Boy_Anupong/Getty and PepsiCo

So what is L-theanine? Apparently it’s an amino acid which can be found in green and black teas, as well as certain (presumably non-psychedelic) mushrooms. It can supposedly boost your levels of GABA, serotonin and dopamine, feel-good brain chemicals that help calm you down, while simultaneously decreasing the levels of brain chemicals linked to stress and anxiety. L-theanine is not a sedative per se, but studies suggest it can help put you in the right frame of mind to fall asleep.

Given that PepsiCo would probably run into some legal issues if they started selling drinkable CBD, this is probably about as close as they can get.
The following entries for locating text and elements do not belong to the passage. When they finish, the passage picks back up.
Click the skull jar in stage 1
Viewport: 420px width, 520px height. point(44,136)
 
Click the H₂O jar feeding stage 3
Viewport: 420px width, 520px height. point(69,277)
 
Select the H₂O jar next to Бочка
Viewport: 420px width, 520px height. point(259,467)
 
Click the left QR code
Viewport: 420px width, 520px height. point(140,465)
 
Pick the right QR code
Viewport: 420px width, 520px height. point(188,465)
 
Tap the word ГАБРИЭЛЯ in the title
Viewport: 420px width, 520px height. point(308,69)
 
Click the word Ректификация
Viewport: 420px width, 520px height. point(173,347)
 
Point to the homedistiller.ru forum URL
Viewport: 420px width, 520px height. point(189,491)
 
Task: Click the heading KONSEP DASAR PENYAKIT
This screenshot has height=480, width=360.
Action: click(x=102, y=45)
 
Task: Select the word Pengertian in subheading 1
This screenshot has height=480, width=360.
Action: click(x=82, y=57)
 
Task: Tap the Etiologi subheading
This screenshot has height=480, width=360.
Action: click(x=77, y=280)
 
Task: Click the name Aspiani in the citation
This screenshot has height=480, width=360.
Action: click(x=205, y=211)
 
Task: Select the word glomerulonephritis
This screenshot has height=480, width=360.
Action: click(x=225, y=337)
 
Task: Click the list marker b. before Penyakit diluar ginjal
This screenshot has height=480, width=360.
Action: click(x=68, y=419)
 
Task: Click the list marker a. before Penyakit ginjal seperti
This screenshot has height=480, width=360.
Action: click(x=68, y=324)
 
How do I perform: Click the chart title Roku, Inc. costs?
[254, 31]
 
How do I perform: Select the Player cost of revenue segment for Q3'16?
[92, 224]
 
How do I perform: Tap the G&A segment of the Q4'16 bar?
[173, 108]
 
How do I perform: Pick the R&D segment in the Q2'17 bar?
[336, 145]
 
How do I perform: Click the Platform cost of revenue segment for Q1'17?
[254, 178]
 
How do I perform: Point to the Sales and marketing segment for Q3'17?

“From a scientific and regulatory perspective, we feel really good about making that claim around L-theanine,” Emily Silver, vice president of innovation and capabilities at Pepsi’s North American beverages unit, told CNBC. “Specifically, we have safety in clinical data to prove that it works.”

Between a world gone mad and the fact that “functional water beverages” were nearly a three billion-dollar category in the US in 2019, Pepsi is probably betting that Driftwell’s December 2020 online rollout (to be followed by brick and mortar sales in Q1 2021) will be greeted enthusiastically by consumers looking for something—anything—that can calm them down. Whether this is a flash in the can or the start of a more mainstream trend, expect a few PepsiCo executives to endure some sleepless nights in the interim.